Kirkwood connecting to the power grid |

Kirkwood connecting to the power grid

by Dylan Silver
A trencher digs a trench to lay conduit to connect the Kirkwood Community with the power grid. The project is expected to be completed in November 2014.
Provided to the Tribune |

Those random lift stoppages at Kirkwood Mountain Resort may be a thing of the past. A project is under way to connect the rural Alpine County resort and surrounding community to the electrical grid.

“Power will definitely be consistent and reliable,” said Sandy McKay, out-valley project coordinator for Kirkwood Meadows Public Utility District. “The only time it will go down will be when PG&E has a problem.”

Crews have began laying a 25-mile-long underground transmission line from Bear River Reservoir to Kirkwood. That line will be connected to the existing PG&E Salt Springs-Tiger Creek substation and through two new substations. The entire project is estimated to cost $30 million and is funded by a U.S. Department of Agriculture Rural Utilities Service Loan.

The project will improve the air quality, reduce emissions and help stabilize rates for customers, according to a document released by KMPUD.

In the past, Kirkwood Mountain Resort, the ski area’s lifts and the housing in the area have been run on diesel generators.
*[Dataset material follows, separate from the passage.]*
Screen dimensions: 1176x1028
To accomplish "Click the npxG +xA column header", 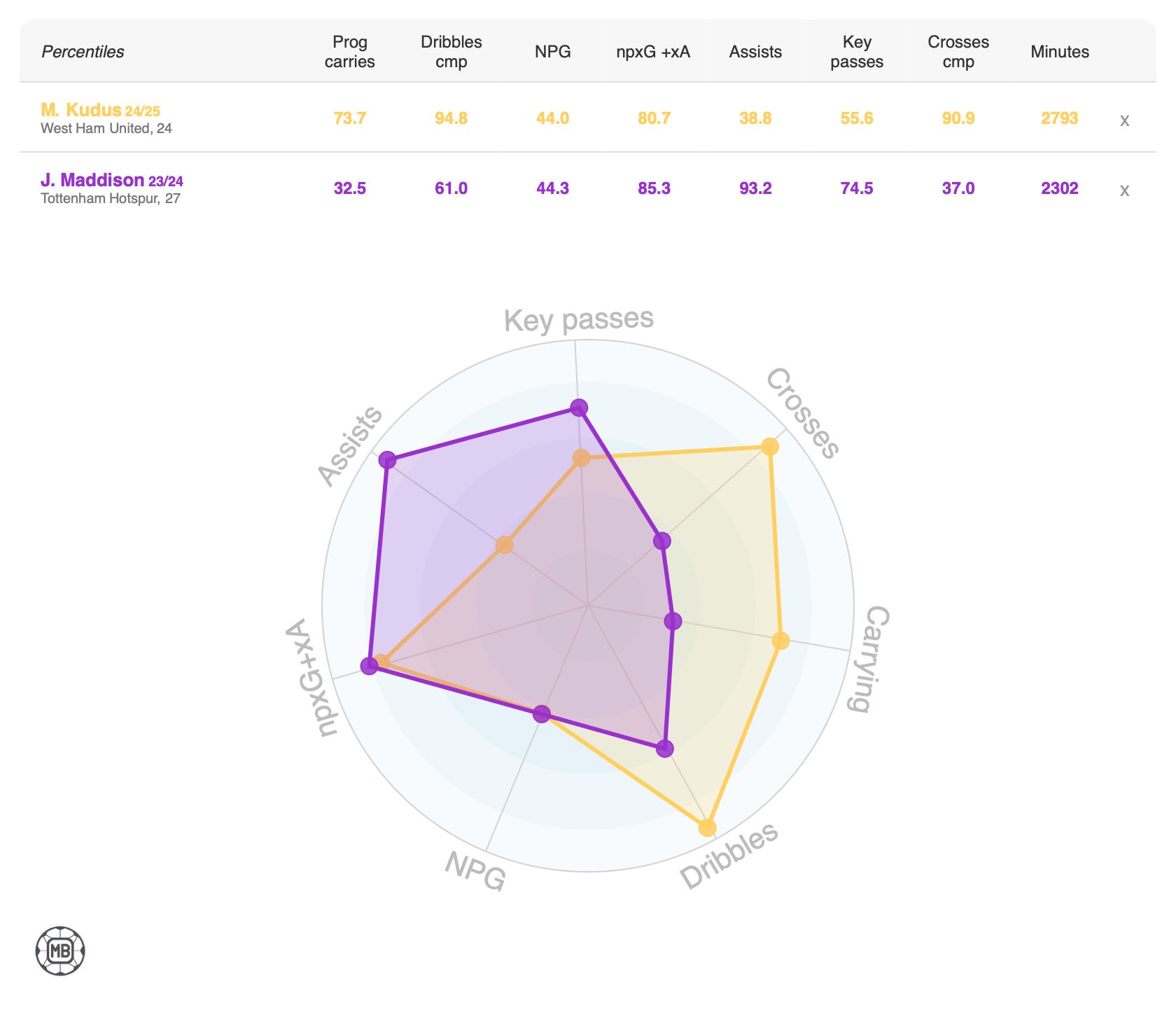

After the project is finished in November 2014, the generators will move to a redundant role in case of power outages, McKay said.

The district is not sure if the new power source will increase or decrease rates for residents of the area, McKay said.

Without a grid connection, prices for power in the area fluctuated with the cost of diesel. Opponents of the project argued that the rates would be higher because the utility district would be forced to take on massive debt.

Currently, crews are digging trenches alongside Highway 88 and laying conduit, through which the power cables and fiber optic lines will be run next summer. The work has not been easy so far, McKay said.

“The contractor has encountered a variety of challenging terrain and is trenching through solid rock, medium size boulders, gravel and soils to reach the required depth,” McKay said.